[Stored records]
- - - - - - -
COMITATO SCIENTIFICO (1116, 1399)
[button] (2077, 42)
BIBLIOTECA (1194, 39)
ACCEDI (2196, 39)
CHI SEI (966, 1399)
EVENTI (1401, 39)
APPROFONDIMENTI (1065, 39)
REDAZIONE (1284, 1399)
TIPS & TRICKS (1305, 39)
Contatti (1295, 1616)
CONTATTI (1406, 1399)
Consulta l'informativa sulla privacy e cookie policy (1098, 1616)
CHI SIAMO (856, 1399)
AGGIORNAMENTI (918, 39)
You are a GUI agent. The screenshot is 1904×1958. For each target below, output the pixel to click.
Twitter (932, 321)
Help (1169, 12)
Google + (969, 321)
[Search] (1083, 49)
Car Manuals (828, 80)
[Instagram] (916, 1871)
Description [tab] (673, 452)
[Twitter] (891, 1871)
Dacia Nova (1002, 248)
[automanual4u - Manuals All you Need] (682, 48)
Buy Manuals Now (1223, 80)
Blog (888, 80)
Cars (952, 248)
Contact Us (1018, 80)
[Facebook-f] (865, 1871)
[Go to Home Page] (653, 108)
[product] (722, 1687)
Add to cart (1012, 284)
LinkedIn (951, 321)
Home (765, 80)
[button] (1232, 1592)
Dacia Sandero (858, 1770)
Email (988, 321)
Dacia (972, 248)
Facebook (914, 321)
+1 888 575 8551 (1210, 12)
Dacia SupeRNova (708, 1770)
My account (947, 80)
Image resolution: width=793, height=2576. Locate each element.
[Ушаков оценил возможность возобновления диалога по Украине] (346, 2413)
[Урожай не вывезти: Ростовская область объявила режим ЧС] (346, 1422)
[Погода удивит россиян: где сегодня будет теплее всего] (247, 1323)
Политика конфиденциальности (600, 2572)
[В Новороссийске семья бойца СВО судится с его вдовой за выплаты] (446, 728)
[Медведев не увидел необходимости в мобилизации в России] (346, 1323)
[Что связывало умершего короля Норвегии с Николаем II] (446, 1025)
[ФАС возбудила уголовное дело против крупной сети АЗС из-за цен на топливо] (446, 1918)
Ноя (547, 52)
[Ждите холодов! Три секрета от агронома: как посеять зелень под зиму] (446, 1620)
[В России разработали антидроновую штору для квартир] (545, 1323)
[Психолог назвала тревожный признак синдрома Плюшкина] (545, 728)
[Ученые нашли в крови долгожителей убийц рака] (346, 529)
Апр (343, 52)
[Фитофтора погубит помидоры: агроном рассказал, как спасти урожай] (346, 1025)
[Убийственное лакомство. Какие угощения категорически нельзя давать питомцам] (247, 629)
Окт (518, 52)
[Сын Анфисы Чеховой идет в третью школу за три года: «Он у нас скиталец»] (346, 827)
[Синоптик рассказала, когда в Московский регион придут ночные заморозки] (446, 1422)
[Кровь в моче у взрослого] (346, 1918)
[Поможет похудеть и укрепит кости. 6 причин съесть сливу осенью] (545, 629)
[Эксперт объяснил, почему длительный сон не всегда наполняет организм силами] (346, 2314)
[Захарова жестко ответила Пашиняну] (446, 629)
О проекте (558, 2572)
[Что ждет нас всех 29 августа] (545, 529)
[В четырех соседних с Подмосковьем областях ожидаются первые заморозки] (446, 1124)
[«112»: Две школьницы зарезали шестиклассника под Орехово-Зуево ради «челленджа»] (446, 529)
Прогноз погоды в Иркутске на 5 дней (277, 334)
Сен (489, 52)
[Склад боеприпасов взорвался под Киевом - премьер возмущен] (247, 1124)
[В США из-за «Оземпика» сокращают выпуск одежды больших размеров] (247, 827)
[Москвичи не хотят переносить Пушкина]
- - - - - - -
● **Your instructions**
Above are the lines; repeat exactly the ones from the line containing "Facebook (914, 321)" down to the line containing "[ФАС возбудила уголовное", both inclusive.

● **Exercise response**
Facebook (914, 321)
+1 888 575 8551 (1210, 12)
Dacia SupeRNova (708, 1770)
My account (947, 80)
Image resolution: width=793, height=2576. Locate each element.
[Ушаков оценил возможность возобновления диалога по Украине] (346, 2413)
[Урожай не вывезти: Ростовская область объявила режим ЧС] (346, 1422)
[Погода удивит россиян: где сегодня будет теплее всего] (247, 1323)
Политика конфиденциальности (600, 2572)
[В Новороссийске семья бойца СВО судится с его вдовой за выплаты] (446, 728)
[Медведев не увидел необходимости в мобилизации в России] (346, 1323)
[Что связывало умершего короля Норвегии с Николаем II] (446, 1025)
[ФАС возбудила уголовное дело против крупной сети АЗС из-за цен на топливо] (446, 1918)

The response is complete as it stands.